Biju further said the first test drive, approved by the forest department of Uttarakhand, took place without any incident but in the second round of demonstration, forest officials forced him to take nine personnel — a total of 10, including the driver — against the seating capacity of eight (including driver).

“The ranger standing at the rear of the vehicle ordered me to go to the Chilla Dam road… and asked me to go to other off-road obstacles as part of the demonstration,” he said, adding they asked him to “accelerate” despite “my repeated requests to not go outside the planned range”.

“I refused to comply 2-3 times and did not accelerate the speed beyond 30-40 (kmph),” he said, adding he “succumbed” to the pressures from the other officer and “gave a little acceleration burst”.

“As it is an electric vehicle the acceleration is fairly high, and it reached a speed of 70 kmph in a fraction of a second,” he said. “Due to loose, unstable roads with mud and dangerous rocks, the tyre burst and the vehicle lost control from the rear and hit a tree sideways before colliding in high speed into the embankment wall between the road and river.”

The driver said he does not remember what happened after. The driver and the co-passenger in the front, who were wearing seat belts, survived the accident, while the rangers and others standing in the rear were thrown off and either died or seriously injured.

EV startup seeks fresh FIR

The electric vehicle startup Pravaig Dynamics has sought a fresh FIR in the matter, saying the one registered by Uttarakhand police on Wednesday ignored critical facts. The Bengaluru-based company, in a press statement, also said it was deeply saddened by the accident.

“We are deeply saddened to report a tragic incident involving a vehicle that was under demonstration via our distributor, one where they were conducting an authorised trial run in Rajaji National Park with the Forest Department of Uttarakhand. We have received reports of the accident and the subsequent casualties leading from a tyre burst,” the company said.

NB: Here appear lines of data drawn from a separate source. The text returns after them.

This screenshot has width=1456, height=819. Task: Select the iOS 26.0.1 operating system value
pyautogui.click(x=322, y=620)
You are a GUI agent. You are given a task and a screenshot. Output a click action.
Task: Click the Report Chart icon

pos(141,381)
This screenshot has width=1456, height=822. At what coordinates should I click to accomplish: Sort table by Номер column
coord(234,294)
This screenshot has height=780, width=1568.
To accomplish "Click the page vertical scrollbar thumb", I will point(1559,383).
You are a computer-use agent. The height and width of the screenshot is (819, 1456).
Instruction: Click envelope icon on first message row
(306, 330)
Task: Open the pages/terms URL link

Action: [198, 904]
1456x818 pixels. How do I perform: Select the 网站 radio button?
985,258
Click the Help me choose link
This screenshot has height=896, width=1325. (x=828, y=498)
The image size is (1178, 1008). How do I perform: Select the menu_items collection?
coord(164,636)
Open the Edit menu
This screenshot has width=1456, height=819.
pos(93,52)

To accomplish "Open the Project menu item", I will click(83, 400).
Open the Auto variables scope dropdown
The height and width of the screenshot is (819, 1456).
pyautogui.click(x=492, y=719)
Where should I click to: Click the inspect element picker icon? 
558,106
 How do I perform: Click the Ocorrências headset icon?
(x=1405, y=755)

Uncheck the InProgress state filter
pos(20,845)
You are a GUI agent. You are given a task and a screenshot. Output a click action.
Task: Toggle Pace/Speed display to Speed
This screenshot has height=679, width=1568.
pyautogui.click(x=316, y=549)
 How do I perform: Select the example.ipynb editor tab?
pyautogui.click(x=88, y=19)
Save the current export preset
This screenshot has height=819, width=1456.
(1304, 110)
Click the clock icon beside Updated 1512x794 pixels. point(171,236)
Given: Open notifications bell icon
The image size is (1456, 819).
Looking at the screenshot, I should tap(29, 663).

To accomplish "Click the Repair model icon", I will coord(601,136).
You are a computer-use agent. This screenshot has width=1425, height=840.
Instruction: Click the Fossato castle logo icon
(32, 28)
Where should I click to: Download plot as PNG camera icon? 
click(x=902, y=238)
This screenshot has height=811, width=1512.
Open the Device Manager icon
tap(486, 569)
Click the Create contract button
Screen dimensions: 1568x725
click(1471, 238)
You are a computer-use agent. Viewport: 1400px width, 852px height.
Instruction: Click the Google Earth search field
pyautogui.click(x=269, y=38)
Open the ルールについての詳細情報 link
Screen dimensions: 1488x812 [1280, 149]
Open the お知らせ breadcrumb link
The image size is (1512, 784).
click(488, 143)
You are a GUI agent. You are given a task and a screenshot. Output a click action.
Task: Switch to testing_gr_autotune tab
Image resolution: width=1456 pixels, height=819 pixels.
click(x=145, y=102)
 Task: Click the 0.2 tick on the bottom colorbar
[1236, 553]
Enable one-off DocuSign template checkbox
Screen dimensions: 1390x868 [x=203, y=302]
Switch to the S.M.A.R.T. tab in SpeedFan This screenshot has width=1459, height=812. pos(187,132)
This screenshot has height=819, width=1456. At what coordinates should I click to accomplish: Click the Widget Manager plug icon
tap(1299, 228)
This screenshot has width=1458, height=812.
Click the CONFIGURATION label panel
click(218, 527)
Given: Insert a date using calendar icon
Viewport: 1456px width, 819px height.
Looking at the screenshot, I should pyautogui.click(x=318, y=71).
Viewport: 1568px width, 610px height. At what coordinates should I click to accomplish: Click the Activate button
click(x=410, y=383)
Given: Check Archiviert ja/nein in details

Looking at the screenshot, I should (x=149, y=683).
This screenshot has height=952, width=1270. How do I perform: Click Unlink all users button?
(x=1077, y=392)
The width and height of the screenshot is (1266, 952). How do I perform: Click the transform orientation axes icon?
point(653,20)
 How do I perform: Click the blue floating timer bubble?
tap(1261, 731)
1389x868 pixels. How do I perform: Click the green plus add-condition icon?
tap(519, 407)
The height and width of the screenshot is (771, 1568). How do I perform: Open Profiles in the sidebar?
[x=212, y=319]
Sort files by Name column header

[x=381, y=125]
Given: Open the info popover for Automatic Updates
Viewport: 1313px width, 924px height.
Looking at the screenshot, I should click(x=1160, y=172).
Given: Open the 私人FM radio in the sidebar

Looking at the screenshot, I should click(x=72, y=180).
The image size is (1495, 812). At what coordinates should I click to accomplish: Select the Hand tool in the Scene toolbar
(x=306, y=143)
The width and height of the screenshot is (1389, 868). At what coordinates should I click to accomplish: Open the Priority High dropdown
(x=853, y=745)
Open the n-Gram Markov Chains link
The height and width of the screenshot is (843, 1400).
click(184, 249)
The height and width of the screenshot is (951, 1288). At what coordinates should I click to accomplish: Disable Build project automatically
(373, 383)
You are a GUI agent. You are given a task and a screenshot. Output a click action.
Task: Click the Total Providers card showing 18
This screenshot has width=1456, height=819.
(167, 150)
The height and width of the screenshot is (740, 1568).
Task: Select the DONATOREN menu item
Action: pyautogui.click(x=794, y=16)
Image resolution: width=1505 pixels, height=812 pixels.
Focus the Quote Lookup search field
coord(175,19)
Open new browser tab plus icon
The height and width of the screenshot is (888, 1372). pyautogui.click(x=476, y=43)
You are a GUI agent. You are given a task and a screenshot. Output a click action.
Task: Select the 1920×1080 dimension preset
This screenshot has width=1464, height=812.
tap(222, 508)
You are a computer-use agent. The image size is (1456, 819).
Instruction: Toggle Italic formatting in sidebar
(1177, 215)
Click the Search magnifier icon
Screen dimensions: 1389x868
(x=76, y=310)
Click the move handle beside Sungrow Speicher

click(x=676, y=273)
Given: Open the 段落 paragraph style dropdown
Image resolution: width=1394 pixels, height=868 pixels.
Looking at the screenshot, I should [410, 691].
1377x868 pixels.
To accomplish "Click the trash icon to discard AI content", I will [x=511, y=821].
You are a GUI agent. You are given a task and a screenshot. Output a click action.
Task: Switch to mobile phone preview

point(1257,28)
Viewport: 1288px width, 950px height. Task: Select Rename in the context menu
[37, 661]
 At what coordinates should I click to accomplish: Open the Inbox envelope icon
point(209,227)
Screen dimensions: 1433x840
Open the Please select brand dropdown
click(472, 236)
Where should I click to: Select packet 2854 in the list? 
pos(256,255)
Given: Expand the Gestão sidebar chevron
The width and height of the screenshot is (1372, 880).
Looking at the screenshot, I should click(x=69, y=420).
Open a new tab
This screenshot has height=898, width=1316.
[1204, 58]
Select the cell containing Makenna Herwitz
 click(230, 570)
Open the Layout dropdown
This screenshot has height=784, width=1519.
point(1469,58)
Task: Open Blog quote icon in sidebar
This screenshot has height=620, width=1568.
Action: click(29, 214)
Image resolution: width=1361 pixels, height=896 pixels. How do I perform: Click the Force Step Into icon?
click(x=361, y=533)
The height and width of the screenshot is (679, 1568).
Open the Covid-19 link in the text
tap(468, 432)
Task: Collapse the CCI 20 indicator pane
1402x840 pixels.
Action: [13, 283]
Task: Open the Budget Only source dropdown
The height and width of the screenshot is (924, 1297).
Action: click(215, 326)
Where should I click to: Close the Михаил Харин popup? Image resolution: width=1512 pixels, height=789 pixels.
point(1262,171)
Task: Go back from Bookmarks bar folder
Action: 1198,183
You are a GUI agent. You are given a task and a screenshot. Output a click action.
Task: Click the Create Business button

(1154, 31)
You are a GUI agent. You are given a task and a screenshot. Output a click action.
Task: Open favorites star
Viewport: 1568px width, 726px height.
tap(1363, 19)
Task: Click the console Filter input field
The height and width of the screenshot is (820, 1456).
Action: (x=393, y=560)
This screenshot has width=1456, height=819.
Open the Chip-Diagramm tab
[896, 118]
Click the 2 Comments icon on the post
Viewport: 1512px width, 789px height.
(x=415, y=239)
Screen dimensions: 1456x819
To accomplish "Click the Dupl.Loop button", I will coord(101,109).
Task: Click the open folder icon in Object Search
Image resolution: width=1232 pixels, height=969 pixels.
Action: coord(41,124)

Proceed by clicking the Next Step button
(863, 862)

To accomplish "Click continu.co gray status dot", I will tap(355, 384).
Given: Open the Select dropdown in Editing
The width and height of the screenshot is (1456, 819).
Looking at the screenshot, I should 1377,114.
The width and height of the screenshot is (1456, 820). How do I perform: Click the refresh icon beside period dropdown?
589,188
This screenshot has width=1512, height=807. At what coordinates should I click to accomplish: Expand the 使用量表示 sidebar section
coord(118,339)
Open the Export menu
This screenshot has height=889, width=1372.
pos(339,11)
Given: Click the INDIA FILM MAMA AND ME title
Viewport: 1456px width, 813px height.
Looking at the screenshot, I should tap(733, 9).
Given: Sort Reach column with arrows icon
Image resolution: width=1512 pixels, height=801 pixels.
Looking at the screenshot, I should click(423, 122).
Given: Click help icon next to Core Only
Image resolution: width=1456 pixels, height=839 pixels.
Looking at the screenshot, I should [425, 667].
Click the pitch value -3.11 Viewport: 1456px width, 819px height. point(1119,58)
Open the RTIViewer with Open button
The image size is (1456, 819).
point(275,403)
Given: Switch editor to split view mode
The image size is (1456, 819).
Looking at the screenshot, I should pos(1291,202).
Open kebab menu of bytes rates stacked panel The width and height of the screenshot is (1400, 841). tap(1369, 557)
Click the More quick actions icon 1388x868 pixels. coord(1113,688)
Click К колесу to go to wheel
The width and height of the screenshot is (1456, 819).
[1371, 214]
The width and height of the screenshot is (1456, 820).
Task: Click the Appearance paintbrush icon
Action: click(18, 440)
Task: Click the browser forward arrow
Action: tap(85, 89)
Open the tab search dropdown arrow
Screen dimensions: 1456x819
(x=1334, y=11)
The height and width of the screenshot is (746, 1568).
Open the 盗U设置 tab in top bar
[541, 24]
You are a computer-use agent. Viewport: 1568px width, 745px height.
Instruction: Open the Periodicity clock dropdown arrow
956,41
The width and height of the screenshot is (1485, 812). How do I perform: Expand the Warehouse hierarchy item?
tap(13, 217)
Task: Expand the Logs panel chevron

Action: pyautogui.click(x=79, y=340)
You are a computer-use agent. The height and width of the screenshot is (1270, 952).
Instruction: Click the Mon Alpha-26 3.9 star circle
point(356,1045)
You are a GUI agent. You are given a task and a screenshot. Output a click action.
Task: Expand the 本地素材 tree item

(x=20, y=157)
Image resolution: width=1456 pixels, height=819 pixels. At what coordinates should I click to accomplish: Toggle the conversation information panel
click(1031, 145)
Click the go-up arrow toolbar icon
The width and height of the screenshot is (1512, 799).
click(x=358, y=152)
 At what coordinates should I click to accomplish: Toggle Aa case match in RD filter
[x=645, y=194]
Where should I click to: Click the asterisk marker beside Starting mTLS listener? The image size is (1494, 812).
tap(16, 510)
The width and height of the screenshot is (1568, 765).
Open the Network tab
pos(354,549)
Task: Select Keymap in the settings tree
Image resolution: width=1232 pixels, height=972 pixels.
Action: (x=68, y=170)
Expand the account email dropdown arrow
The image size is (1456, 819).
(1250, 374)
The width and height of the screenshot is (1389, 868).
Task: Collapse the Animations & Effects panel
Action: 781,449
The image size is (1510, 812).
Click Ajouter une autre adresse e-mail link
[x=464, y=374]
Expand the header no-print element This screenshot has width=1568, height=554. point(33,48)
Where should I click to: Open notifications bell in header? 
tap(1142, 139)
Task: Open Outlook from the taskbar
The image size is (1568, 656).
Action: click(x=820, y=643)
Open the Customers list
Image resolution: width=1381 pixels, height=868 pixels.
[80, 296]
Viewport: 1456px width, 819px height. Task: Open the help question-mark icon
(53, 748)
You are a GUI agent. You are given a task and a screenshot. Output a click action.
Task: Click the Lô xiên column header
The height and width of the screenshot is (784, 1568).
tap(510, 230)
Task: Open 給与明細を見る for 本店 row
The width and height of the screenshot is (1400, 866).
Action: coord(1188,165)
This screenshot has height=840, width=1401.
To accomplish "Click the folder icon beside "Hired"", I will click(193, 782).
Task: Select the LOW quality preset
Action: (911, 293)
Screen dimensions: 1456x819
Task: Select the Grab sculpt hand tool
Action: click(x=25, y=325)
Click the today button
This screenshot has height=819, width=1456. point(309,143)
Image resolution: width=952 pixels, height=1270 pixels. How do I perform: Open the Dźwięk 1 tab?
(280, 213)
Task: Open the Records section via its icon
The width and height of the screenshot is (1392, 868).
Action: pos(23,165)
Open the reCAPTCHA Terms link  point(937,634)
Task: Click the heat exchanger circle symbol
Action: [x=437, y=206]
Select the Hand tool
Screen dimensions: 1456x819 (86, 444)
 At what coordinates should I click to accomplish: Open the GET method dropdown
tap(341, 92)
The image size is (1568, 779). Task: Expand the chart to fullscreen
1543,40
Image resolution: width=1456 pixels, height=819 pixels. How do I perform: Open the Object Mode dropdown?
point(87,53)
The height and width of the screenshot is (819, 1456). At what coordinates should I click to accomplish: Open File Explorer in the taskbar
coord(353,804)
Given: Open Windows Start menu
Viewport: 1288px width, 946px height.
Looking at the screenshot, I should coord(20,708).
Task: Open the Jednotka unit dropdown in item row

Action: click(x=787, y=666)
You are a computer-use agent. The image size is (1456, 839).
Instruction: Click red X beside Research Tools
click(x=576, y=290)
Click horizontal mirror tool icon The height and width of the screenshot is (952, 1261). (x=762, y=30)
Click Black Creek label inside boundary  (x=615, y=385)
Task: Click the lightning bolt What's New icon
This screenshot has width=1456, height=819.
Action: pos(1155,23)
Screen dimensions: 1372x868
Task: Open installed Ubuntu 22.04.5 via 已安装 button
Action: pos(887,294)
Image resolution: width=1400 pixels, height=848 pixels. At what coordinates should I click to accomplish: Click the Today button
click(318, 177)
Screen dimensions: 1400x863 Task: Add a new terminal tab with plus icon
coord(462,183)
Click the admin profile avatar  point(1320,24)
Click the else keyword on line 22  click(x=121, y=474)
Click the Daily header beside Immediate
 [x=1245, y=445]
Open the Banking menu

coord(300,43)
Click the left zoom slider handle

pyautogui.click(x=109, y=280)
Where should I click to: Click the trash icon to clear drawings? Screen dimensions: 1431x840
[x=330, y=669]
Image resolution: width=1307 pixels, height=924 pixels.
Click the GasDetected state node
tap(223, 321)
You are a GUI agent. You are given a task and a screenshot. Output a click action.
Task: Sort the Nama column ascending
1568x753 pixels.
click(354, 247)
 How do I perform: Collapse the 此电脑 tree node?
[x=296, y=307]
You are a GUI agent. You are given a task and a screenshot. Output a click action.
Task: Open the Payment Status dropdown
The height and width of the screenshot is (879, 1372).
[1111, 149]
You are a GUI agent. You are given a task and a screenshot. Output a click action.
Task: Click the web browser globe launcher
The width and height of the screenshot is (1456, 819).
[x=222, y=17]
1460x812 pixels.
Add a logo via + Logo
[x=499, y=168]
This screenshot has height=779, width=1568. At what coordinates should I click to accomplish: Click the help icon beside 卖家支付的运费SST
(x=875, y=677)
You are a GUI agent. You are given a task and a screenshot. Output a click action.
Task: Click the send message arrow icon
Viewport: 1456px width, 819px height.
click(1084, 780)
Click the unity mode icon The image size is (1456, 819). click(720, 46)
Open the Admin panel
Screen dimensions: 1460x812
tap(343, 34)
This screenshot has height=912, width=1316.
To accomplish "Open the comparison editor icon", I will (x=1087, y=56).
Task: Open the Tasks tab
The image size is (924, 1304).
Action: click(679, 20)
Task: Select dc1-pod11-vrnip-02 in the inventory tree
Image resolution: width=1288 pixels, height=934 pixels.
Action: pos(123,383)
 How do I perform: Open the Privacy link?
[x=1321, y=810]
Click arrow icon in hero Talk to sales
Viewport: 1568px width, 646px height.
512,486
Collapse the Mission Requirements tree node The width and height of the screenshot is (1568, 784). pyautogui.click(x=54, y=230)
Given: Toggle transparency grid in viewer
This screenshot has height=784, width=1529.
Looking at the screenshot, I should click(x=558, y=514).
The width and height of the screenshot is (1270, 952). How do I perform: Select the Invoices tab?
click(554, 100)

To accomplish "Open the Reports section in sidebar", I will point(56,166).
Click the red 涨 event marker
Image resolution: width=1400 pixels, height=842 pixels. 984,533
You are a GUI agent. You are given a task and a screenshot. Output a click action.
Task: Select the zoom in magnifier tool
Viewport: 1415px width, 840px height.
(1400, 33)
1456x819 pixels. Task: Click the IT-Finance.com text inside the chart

The firm in a statement said the FIR overlooks critical facts, including trial being authorised by the forest department, and that officials overloaded the trial EV and took it off the approved boundary for trial runs. It said the demonstration vehicle was duly authorised by the state forest department for the test drive only within the Rajaji National Park.

“That permission did not allow forest department officials to violate the authorised capacity of our demonstration vehicles (of 8 pax). The forest officials were not allowed to instruct our test driver to trespass speed limits,” the statement said.

“Forest personnel (some in uniform) not only forced our test driver Ashbin Biju (BE Mechanical), to violate the boundary conditions, some of them chose to perch dangerously on the back bumper of our demonstration car and overloaded it, forcing it to go off balance,” the company added.